DOCUMENT:
▬▬▬▬▬▬

# Portage -->last one le 26 11 ?

## Atreillou

hello,

c mon script qui me joue des tours ou il n'y a pas de nouveaux snapshits depuis le 26 novembre ?

c pas que j'attends moz 1.2 mais presque   :Wink: 

des news ?

----------

## Sleeper

Ben hier y'avait un ebuild pour mozilla 1.2

Malheureusement le digest ne passait pas: apparamment il y a eu modifications (par les dev) des sources de mozilla...

De plus mozilla 1.2 est bugge et le 1.2.1 va sortir incessament sous peu  :Smile: 

----------

## Atreillou

ahah    

donc les mirrors ne sont pas a jours !!

(je precise que je suis derriere un routeur et un firewall et que je ne peux donc pas faire de emerge rsync....    j utilise donc le script du forum installation qui recupere le .tar.bz2 et le decompacte la ou il faut....)

on trouve sur : 

http://www.ibiblio.org/pub/Linux/distributions/gentoo/snapshots/

ftp://ftp.gtlib.cc.gatech.edu/pub/gentoo/snapshots/

etc...

des snapshots jusqu'au 26/11....

y a un autre endroit pour les recuperer ?

----------

## Atreillou

personne n'a d'id ??

----------

## Sleeper

Desole mais j'ai pas encore tout compris aux subtilites de la Gentoo .. mon install ne date que de ce wek-end  :Smile: 

----------

## Atreillou

et lorsque que tu emerge rsync tu as des ebuilds pour mozilla 1.2 ?

----------

## Sleeper

Oui .. avec ACCEPT_KEYWORDS="~x86" ...

Mais maintenant que mozilla 1.2.1 est sorti va y avoir un ebuild mozilla 1.2.1 bientot je pense  :Smile: 

----------

## _SkeLeToN_

Pour mozilla 1.2.1 les sources ne sont toujours pas sur le ftp alors va falloir attendre un peu.

▬▬▬▬▬▬

DONNÉES FOURNIES:
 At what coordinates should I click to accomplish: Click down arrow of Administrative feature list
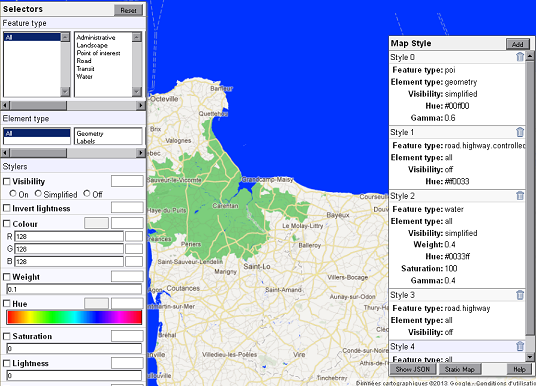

▬▬▬▬▬▬

OBJECTIFS:
• a. Répondez à ces questions sur la discussion :
(i) Jusqu'à quelle date vont les snapshots qu'Atreillou trouve sur les miroirs ?
(ii) Avec quelle valeur d'ACCEPT_KEYWORDS Sleeper obtient-il des ebuilds pour mozilla 1.2 ?
(iii) D'après _SkeLeToN_, qu'est-ce qui n'est toujours pas sur le ftp ?
• b. Renvoyez à l'identique le passage de la discussion qui commence à « c mon script » et se termine à « sources de mozilla... ».
Les lignes ci-dessus forment un matériau distinct de la discussion.

RÉPONSES ATTENDUES:
• a.
(i) Jusqu'au 26/11.
(ii) ACCEPT_KEYWORDS="~x86".
(iii) Les sources de mozilla 1.2.1.

• b.
c mon script qui me joue des tours ou il n'y a pas de nouveaux snapshits depuis le 26 novembre ?

c pas que j'attends moz 1.2 mais presque   :Wink: 

des news ?

----------

## Sleeper

Ben hier y'avait un ebuild pour mozilla 1.2

Malheureusement le digest ne passait pas: apparamment il y a eu modifications (par les dev) des sources de mozilla...